Scallops litter the bottom, each about four inches across, and one-inch high anemones extend their white tentacles looking for nourishment.  A group of nine or ten pycnogonids (sea spiders), the largest about seven inches across, are feeding on a jellyfish which has had the misfortune to become ensnared on the bottom.  A few gastropods, marine snails, crawl about.  And occasionally we find our prey, the two to three inch wide heart urchins.  These we carefully place in our collection bags, gathering seventeen of them during our twenty minute dive.

We ascend upwards near the sides of the immense iceberg, gliding along its smoothly sculpted ice walls.  On the walls are small strands of diatoms, the beginning of the plankton bloom soon to come.  Amphipods crawl on the side, and a lone bright yellow crinoid waves its feathery arms in the dark waters.  Finally, we reach the ice ceiling, and swim back to the entrance hole for a safety decompression stop.

We then begin the process of sledging back to the original hole for one final collection dive, which Hunter and I do together.  Surfacing, we are helped from the water with our bulging collection bags, the contents of which are quickly transferred to five gallon buckets.  We strip off our equipment, which has started to freeze solid as soon as we emerged from the water, and rapidly change into dry clothes.

We settle down for supper

It is now almost nine o’clock.  Although it is late, the sun still rides high in the sky.  It will be months yet before it sinks below the horizon.  We dine on the remainder of our cheese and biscuits, and melt yet more snow for hot drinks and soup.  Afterwards, we pack our equipment and await the landing of the helicopter.

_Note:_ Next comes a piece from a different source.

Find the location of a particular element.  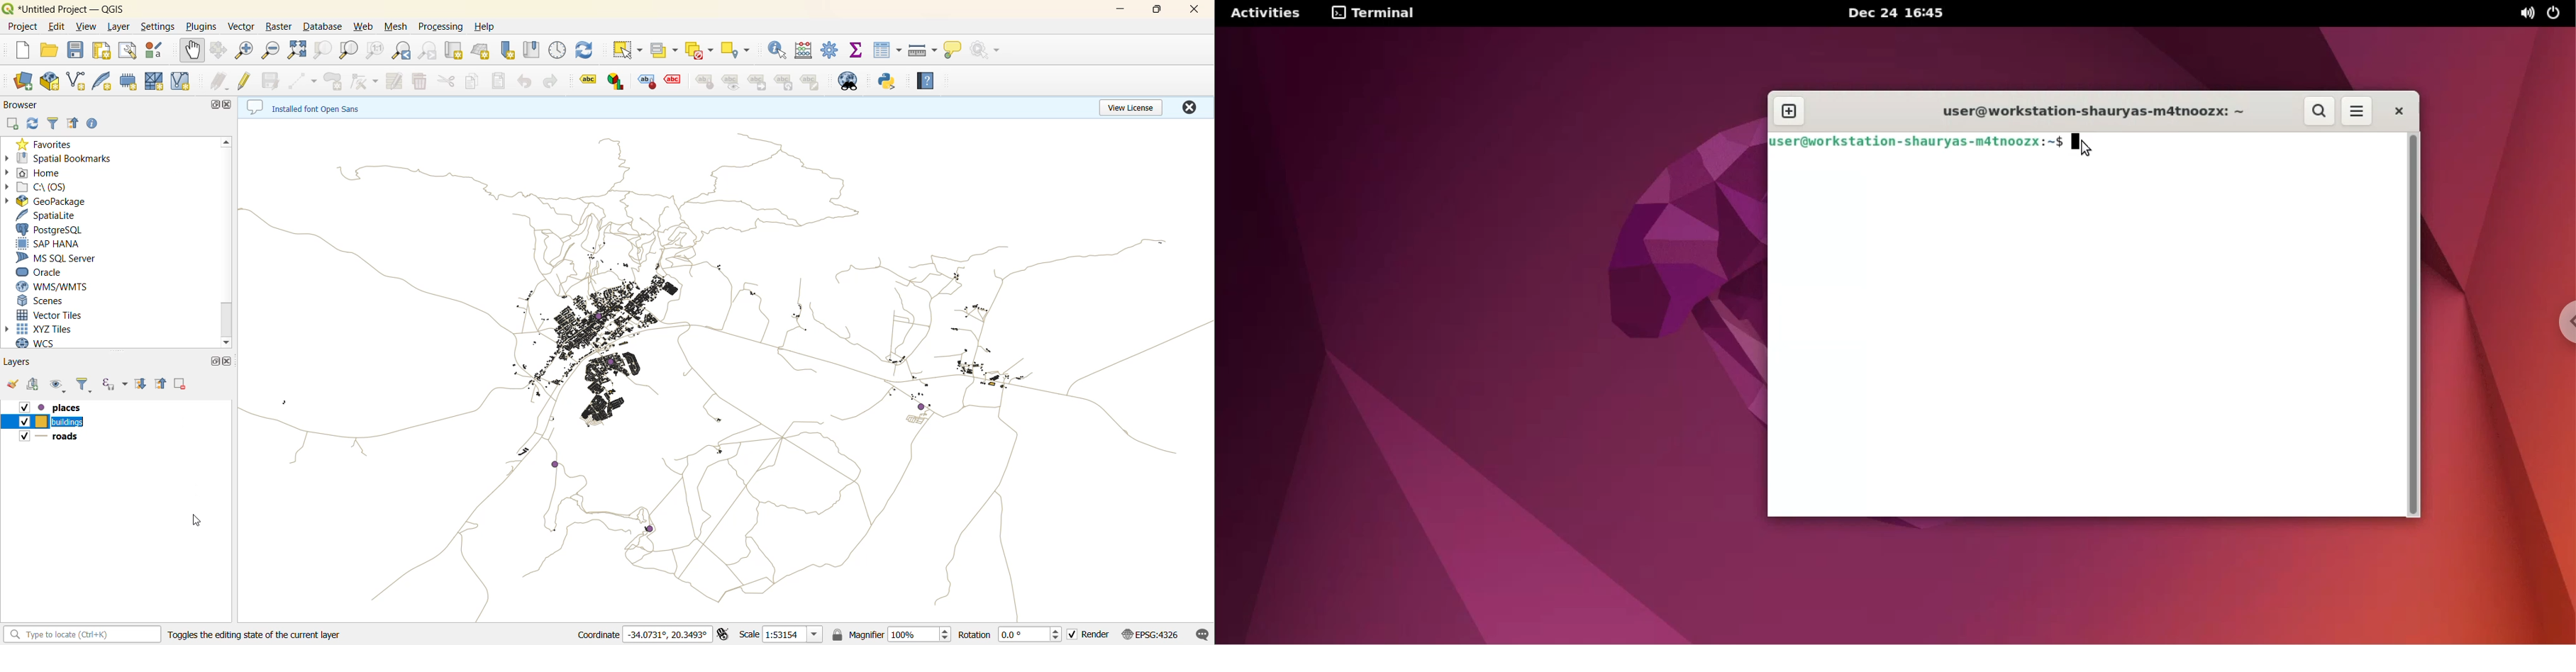

new shapfile layer is located at coordinates (77, 83).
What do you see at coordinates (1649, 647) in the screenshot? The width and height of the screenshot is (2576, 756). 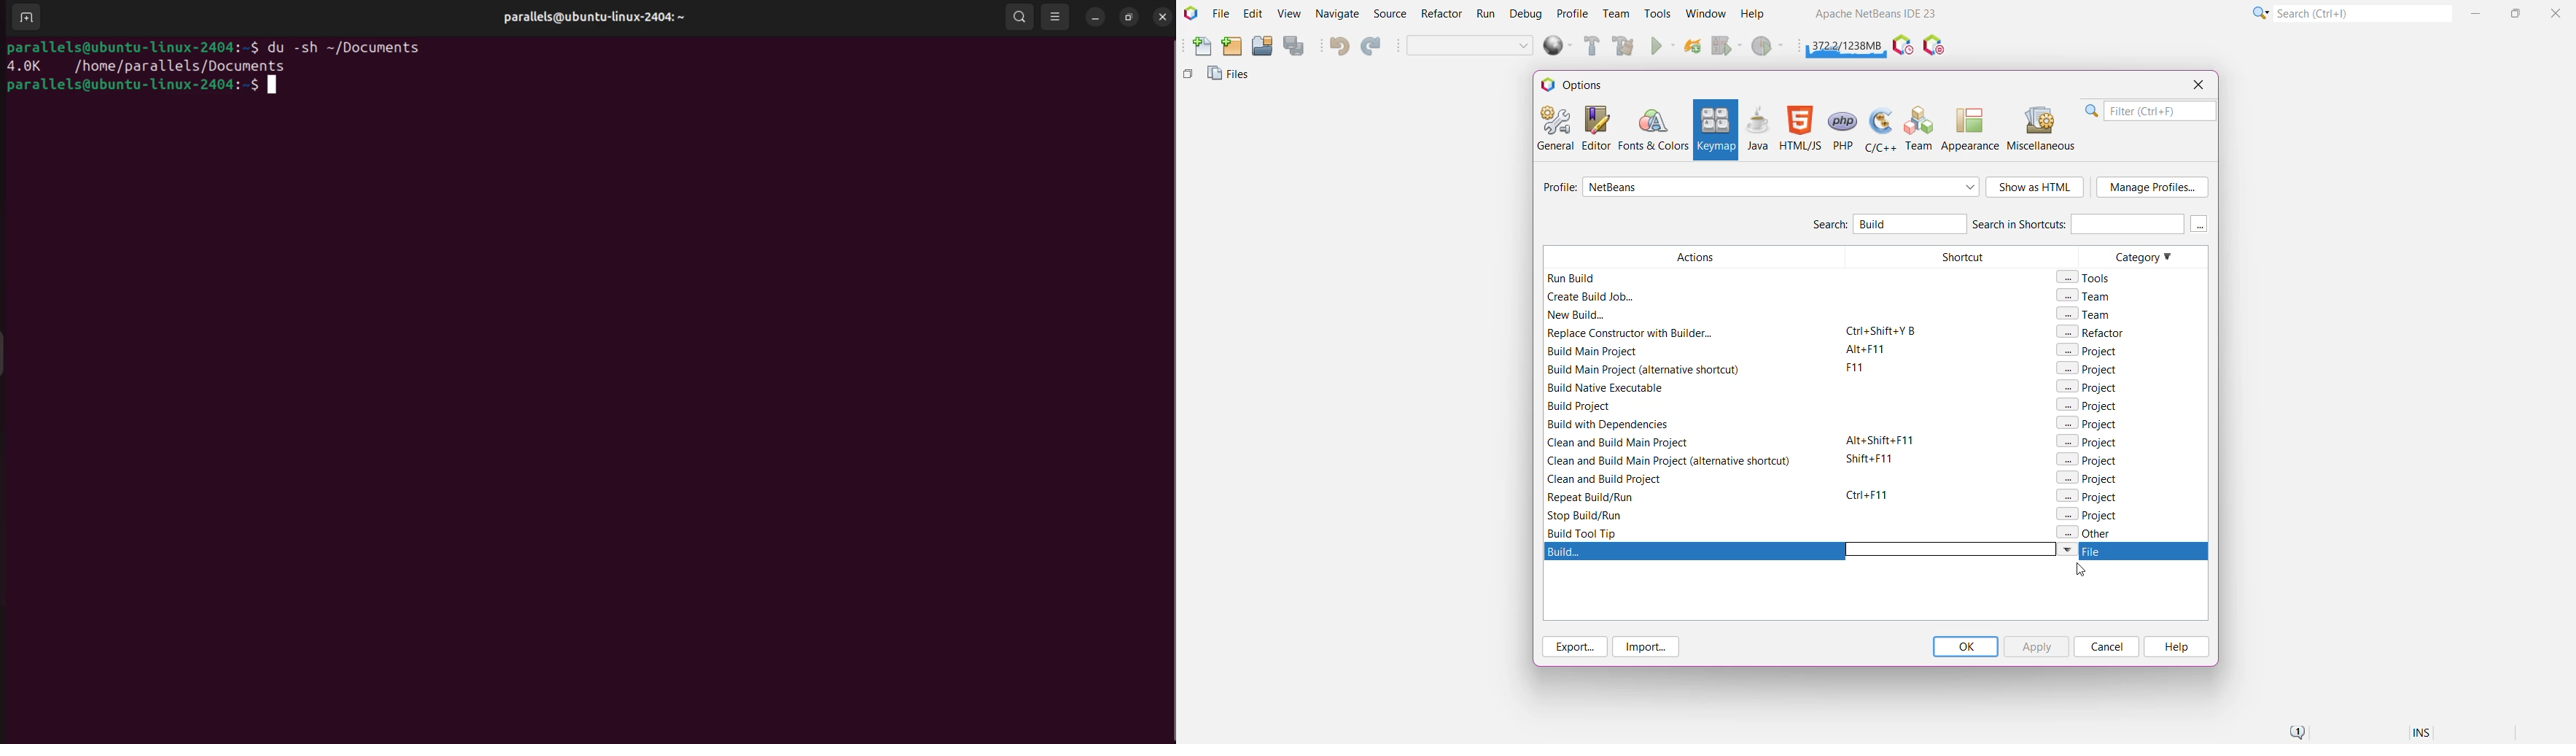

While waiting, we have time to admire the breath-taking scenery… vast plains of ice-covered ocean, intermittently broken by last year’s icebergs which did not make it to open ocean before being trapped by the rapidly forming sea ice of fall… the ice covered ranges of the Queen Victoria mountain range proudly thrusting her peaks skyward into the cold, clean air… and the mysterious dry valleys, where the snow is shattered and sublimated by the adiabatically warmed winds tumbling from the peaks….

Finally, we hear the drone of the approaching helo, and light off a smoke canister to help them judge wind drift.  Carefully we load our gear, and our precious specimens and sediments.  Gently lifting off from the ice, we wing our way back to McMurdo, and the lab work required to ready the samples for the morrow.

Then, at long last, we trudge to our rooms in the early morning sunlight, exhausted but exhilarated, to rest before beginning again in the morning.